Our.News fights misinformation with a ‘nutrition label’ for news stories

A startup called Our.News is working to make its users smarter consumers of the news.

In other words, it’s confronting some big, seemingly intractable problems. For one thing, there’s a tremendous amount of disinformation online — as Our.News founder and CEO Richard Zack put it, “Unfortunately, you have thousands of people all over the world who intentionally make it hard for people to know what’s true.

At the same time, many people don’t trust the media and don’t trust fact-checkers. (Also, facts don’t actually change people’s minds.)

All of this adds up to an environment where no one is quite sure what to believe, or they simply accept the stories that reinforce their existing beliefs.

“You can’t fight misinformation by telling people what’s true, because they don’t believe it,” Zack said. His solution? Something that he described as a “nutrition label for news”: “It doesn’t tell you it’s good or bad, it doesn’t say buy it or don’t buy it, it leaves the buying decision in the hands of the consumers.”

In some ways, the approach is similar to NewsGuard, which rates online news sources. In fact, Zack said, “We really support NewsGuard and what they’re doing.” Still, he suggested that evaluating publishers isn’t enough, which is why Our.News provides labels for individual articles — he compared it to “trying to choose between Lucky Charms and Cheerios,” where it’s not to know that both cereals are manufactured by General Mills.

To put it another way, you don’t want to just accept what a publisher tells you. Even the best publisher can make mistakes, so you also want to understand what claims they’re making, what their sources are and whether those claims have been vetted by independent fact checkers.

Our.News screenshot

An Our.News label is accessible through Firefox and Chrome browser extensions, as well as an iOS app. The label includes publisher descriptions from Freedom Forum, along with bias ratings from AllSides; information about an article’s sources, author and editor; fact-checking information from sources like Politifact, Snopes and FactCheck.org; labels like “clickbait” or “satire”; and user ratings and reviews.

Zack said Our.News has created around 600,000 labels to date, generating about 5,000 new ones every day. Of course, there’s still a good chance that the article you’re reading won’t have a label, but if that’s the case, Our.News might still be able to show you publisher information, and users can also click a button to add the article into the system.

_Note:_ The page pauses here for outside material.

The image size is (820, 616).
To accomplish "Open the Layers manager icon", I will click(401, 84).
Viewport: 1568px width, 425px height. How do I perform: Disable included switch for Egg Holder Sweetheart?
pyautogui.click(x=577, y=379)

“We’ve intentionally combined objective facts [about the article] with subjective views,” Zack added. “We think that’s the solution … If you go purely subjective, then it’s just a popularity contest. If it’s just objective, then who’s the determiner of truth? We’re mixing the two together, condensing it all into the nutrition label, so news consumers can more quickly make their own decision.”

He also acknowledged that different users will treat the labels in different ways. Some, for example, may still not trust the fact-checkers, but even then, Zack argued that there’s still value in giving them a way to provide feedback to publishers in a way that’s more structured than a regular comments section.

He also noted that user ratings will be weighted based on their interaction with the label — if you skip the publisher information, skip the sources and skip the fact-checking, then your rating won’t be worth as much someone else who carefully considered all of that information.

In addition to its current, consumer-focused distribution, Our.News just launched a way for publishers and other businesses to incorporate its labels. Zack said this could be used by “news publishers, content aggregators, social networks, anywhere that’s displaying articles.” (This is also how he plans to make money.)

The hope is that Our.News partners can use these labels to make readers more comfortable trusting their content, and to collect feedback from those readers. There will be some degree of customization available, but Zack emphasized that publishers won’t be able to change the actual content of the labels.